RDBMS Writer DFL
The RDBMS Writer DFL is responsible to update a relational database with incoming telemetry, and possibly metadata, values. It obtains values from Kafka, after they have been passed all possible processing steps. Data is classified on categories, with each category having one or more measurements. Categories and measurements are created automatically once new data is discovered based on how you configure the DFL (Data storage strategy).

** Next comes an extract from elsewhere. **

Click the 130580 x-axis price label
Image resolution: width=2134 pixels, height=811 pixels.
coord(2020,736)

The following RDBMSs are supported: MySQL, DB2, Derby, H2, MariaDB, MS SQL, Oracle, and PostgreSQL.
Data storage strategy
The way in which the DFL updates the underlying RDBMS varies according to how you set up the DFL:
Single strategy: The single strategy persists all incoming telemetry and metadata values in a single table. You can define the name of the table, as well as the name of the columns used for storing the measurement name as well as the measurement value. Use this strategy when you have a relative small number of different measurements how you want to persist, as each measurement requires two columns. Do note that all columns should already exist on your table and have the appropriate data type, the DFL will not create any columns for you.

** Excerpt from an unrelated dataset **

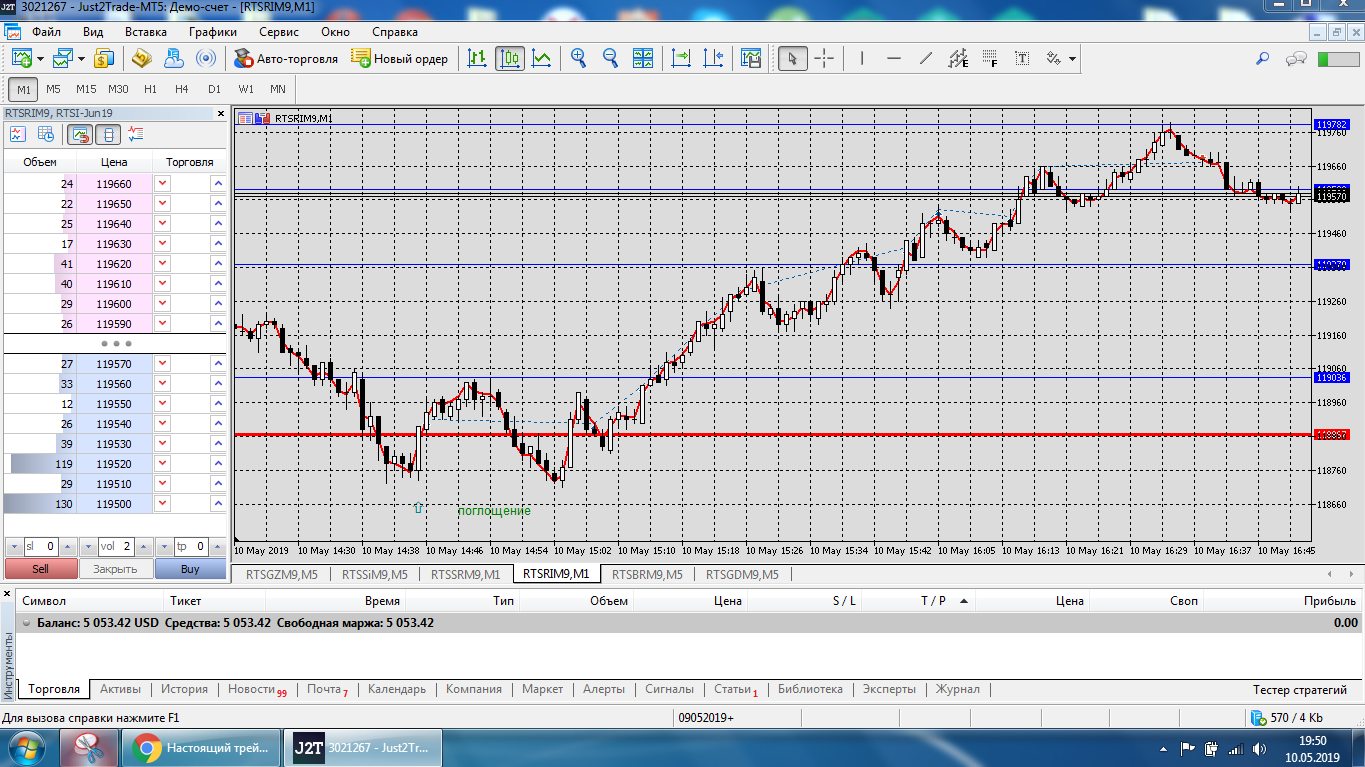1365x767 pixels.
Task: Switch chart to line chart view
Action: [541, 58]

Multi strategy: The multi strategy persists all incoming telemetry and metadata values in multiple tables. The name of the table is determined by the category of the measurement, as well as the name of the column holding the value.
Inputs
RDBMS: The DFL requires the connection details to the RDBMS database, including the URL, the username, the password, and the database name.

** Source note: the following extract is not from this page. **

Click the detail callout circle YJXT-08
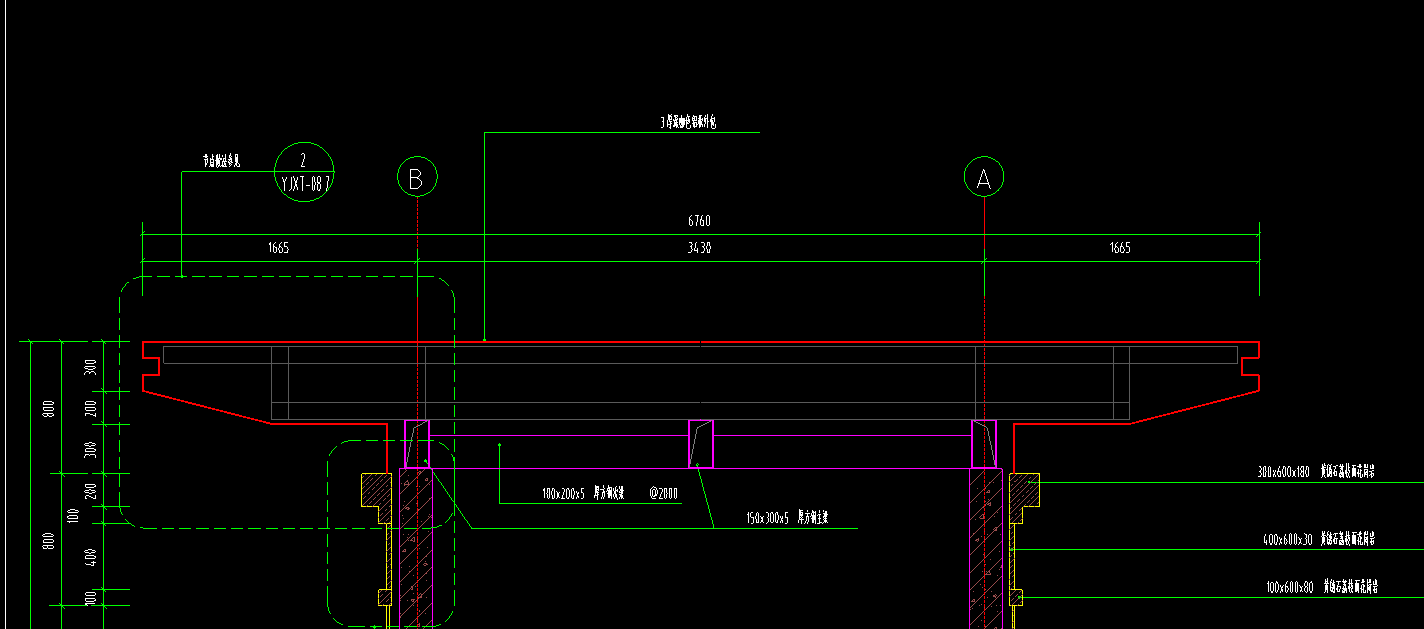(303, 172)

Kafka: The DFL obtains telemetry and metadata from Kafka. It requires Kafka connection details, as well as the topic names from which to read metadata and telemetry. You may leave empty either of those, if you do not need to process telemetry or metadata respectively.
Kubernetes: The DFL is deployed as a Kubernetes deployment and requires the Kubernetes connection details.
Concurrency: You can set the number of messages the DFL can locally queue for processing, the polling frequency, as well as the number of parallel execution processing threads.
Logging: You can specify the logging level for the esthesis components in this DFL, as well as the general logging level.
Outputs
The DFL updates a relational database with incoming telemetry and metadata values.